> Aim of the task:
From the congressional speech below, print the passage that opens with the words containing "Digital History>eXplorations>Lynching>Anti-Lynching Legislation" and closes with "(January 18, 1922)".

> Document text:
────

Digital History>eXplorations>Lynching>Anti-Lynching Legislation of the 1920s>Comments by John Sandlin

CONGRESSIONAL RECORD-HOUSE Comments by John Sandlin (January 18, 1922)

Mr. Sandlin: I make my appeal to the fair-minded and patriotic men of the East, the West, and the North to join hands with the men of the South and put to rout the proponents of this unnecessary, unconstitutional, harmful, and dangerous measure. Why, Mr. Chairman, if this measure is placed on the statute books of this country it is going to weaken local responsibility and will be an encouragement to the viciously inclined. By the growth of a healthy public sentiment mob law is greatly on the wane in the South, but enact this bill and there will be a lessening of the efforts to check and abate it. The citizen will feel that the matter has passed out of his hands since the Federal Government has intervened, and will look to the Government to control and punish. He will feel that the United States has usurped his functions in this regard. Local officials will take much the same view and will not be so keenly alive to their own individual responsibility. The imposition of a penalty on a country or parish will not deter the members of a mob. The criminally inclined will draw surcease from the provisions of this bill. Gaining the impression that the power of the National Government will save him from the wrath of the mob, he thus is encouraged to commit the unspeakable crime.

────

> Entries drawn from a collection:
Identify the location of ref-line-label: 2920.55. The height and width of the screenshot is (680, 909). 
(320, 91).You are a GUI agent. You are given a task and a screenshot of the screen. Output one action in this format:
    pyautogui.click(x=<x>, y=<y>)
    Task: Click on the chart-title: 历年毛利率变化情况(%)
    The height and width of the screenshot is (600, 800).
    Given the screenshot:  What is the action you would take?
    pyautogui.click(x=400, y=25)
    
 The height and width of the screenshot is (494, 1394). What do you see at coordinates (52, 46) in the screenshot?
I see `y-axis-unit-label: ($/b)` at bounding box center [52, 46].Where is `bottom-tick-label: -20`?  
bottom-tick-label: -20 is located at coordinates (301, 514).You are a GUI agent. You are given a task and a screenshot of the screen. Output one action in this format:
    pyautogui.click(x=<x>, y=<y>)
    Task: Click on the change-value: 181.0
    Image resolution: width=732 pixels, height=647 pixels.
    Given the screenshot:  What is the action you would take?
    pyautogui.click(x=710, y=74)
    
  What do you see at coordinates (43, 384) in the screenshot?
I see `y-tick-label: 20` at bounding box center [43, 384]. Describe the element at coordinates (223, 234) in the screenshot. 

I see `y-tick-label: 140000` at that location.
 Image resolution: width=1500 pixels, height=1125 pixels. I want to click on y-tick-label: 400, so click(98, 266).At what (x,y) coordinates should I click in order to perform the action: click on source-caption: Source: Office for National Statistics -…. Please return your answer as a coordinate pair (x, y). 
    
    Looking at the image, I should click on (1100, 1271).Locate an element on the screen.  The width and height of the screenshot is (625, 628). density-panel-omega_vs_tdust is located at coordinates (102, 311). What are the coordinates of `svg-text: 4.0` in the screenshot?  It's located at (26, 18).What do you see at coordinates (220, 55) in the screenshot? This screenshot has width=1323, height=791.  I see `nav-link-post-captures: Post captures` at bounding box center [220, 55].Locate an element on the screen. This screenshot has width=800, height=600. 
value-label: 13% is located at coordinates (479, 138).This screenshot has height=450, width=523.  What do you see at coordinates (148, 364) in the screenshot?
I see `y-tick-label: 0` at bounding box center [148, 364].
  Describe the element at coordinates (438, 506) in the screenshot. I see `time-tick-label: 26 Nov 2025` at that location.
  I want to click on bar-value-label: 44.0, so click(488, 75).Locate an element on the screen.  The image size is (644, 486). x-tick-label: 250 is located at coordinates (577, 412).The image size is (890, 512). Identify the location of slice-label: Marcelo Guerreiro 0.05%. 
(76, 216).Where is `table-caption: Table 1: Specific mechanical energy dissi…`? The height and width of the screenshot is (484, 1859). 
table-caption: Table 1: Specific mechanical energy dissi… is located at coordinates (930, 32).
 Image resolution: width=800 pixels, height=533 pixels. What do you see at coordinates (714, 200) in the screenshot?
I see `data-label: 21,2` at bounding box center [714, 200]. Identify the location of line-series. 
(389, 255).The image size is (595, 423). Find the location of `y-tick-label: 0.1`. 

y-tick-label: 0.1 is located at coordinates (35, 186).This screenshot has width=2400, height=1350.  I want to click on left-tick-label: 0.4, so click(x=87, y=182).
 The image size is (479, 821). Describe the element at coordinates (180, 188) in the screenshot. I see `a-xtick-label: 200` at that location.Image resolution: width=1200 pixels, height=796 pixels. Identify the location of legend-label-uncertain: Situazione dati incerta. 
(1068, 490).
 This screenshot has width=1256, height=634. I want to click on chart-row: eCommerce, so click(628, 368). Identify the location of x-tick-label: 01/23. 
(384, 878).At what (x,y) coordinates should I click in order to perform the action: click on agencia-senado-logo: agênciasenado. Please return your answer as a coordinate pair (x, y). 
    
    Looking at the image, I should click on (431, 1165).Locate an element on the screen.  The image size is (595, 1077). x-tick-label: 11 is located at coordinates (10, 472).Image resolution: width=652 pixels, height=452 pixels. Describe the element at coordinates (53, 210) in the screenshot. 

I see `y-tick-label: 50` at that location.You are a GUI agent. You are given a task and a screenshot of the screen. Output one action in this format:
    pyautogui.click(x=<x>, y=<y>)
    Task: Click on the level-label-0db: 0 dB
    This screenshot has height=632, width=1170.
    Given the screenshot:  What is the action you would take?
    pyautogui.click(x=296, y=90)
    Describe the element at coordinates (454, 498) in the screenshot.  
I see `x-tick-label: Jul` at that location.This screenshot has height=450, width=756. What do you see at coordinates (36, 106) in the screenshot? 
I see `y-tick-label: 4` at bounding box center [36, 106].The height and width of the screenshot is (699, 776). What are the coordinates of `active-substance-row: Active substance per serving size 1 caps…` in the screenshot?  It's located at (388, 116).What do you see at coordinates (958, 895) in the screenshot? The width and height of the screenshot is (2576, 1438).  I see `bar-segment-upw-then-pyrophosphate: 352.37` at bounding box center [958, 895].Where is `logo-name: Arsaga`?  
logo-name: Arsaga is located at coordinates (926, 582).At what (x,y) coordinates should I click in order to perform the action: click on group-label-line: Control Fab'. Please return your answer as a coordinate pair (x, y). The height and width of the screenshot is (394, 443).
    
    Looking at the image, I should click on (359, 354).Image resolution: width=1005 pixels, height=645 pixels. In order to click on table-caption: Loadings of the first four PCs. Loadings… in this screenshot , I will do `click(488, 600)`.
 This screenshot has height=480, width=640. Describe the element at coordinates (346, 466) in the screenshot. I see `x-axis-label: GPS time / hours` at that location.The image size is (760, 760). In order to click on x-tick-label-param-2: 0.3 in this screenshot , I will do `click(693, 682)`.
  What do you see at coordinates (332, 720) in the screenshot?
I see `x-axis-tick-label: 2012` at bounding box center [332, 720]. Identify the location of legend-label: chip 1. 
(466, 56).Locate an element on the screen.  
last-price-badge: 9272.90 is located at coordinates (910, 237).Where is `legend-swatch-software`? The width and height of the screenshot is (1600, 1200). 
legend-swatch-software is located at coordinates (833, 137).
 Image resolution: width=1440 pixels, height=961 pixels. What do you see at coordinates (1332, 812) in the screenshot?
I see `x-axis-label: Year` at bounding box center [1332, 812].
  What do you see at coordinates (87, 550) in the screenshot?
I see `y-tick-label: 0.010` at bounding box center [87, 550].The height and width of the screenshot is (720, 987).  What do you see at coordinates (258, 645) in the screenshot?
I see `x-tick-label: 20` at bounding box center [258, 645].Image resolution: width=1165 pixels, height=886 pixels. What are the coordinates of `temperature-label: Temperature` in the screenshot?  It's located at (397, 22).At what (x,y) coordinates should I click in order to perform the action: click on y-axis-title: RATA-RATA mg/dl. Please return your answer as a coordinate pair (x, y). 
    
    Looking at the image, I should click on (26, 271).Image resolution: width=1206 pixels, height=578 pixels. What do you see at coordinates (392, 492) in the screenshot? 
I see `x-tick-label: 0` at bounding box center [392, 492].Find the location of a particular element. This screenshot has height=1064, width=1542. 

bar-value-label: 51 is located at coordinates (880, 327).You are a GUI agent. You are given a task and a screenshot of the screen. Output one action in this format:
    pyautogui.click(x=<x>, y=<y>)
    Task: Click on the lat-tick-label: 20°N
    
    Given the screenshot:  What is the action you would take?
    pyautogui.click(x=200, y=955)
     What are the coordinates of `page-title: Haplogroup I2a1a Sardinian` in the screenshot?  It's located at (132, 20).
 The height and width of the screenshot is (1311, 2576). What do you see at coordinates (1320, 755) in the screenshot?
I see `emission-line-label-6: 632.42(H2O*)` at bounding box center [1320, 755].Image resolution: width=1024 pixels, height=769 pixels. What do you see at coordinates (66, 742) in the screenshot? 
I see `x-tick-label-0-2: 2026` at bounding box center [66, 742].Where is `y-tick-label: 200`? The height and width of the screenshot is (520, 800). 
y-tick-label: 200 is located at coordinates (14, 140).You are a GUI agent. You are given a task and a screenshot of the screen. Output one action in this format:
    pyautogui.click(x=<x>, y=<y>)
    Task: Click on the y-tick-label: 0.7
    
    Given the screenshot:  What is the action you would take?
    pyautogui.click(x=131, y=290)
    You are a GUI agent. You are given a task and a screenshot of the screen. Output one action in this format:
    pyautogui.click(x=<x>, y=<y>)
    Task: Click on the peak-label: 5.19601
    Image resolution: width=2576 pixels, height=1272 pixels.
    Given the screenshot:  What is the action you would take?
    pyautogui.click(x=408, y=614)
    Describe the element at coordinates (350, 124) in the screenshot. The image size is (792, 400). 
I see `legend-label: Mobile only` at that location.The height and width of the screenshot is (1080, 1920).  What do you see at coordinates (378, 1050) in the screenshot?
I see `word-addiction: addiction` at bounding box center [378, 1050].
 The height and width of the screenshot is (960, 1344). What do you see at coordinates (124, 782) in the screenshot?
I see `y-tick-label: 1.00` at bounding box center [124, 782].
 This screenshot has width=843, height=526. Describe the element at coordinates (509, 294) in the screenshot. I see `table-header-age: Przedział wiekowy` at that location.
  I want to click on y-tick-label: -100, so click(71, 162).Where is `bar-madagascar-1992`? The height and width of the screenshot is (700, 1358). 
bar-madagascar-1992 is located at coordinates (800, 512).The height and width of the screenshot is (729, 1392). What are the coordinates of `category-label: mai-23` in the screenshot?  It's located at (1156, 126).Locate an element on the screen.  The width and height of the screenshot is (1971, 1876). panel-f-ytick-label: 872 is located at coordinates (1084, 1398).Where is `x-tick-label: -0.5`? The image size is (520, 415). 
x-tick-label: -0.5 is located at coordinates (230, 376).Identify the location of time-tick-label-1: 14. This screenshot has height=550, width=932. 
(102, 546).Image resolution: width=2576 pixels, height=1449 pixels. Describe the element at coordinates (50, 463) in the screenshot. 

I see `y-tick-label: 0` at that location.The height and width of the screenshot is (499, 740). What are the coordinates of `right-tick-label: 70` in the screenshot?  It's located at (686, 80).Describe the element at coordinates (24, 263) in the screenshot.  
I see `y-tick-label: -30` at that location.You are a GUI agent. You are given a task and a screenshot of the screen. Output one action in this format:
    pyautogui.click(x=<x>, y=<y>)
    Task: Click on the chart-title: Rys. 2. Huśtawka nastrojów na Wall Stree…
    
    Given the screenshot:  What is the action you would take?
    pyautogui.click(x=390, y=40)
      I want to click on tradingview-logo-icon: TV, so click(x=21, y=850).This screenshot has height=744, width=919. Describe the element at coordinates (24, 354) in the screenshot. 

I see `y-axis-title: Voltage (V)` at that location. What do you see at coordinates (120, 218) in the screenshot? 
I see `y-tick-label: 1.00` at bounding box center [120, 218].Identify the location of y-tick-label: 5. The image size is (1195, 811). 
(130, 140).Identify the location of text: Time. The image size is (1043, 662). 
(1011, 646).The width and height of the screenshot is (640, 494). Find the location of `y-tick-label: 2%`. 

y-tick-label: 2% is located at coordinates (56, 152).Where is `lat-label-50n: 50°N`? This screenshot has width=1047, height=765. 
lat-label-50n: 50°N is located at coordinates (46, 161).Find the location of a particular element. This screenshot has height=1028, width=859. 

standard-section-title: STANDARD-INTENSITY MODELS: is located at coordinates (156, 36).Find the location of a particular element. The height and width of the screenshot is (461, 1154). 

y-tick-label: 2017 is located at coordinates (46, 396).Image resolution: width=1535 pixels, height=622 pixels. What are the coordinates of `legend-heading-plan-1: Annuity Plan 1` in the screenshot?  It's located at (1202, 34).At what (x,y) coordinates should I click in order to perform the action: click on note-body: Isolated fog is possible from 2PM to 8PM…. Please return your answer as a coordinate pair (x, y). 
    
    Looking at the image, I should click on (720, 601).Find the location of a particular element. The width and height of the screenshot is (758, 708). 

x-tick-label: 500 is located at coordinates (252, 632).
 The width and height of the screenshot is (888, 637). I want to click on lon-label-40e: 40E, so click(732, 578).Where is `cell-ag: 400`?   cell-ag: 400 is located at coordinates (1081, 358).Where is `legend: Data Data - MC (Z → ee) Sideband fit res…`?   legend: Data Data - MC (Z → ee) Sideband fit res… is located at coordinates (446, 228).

────

> Exercise result:
Digital History>eXplorations>Lynching>Anti-Lynching Legislation of the 1920s>Comments by John Sandlin

CONGRESSIONAL RECORD-HOUSE Comments by John Sandlin (January 18, 1922)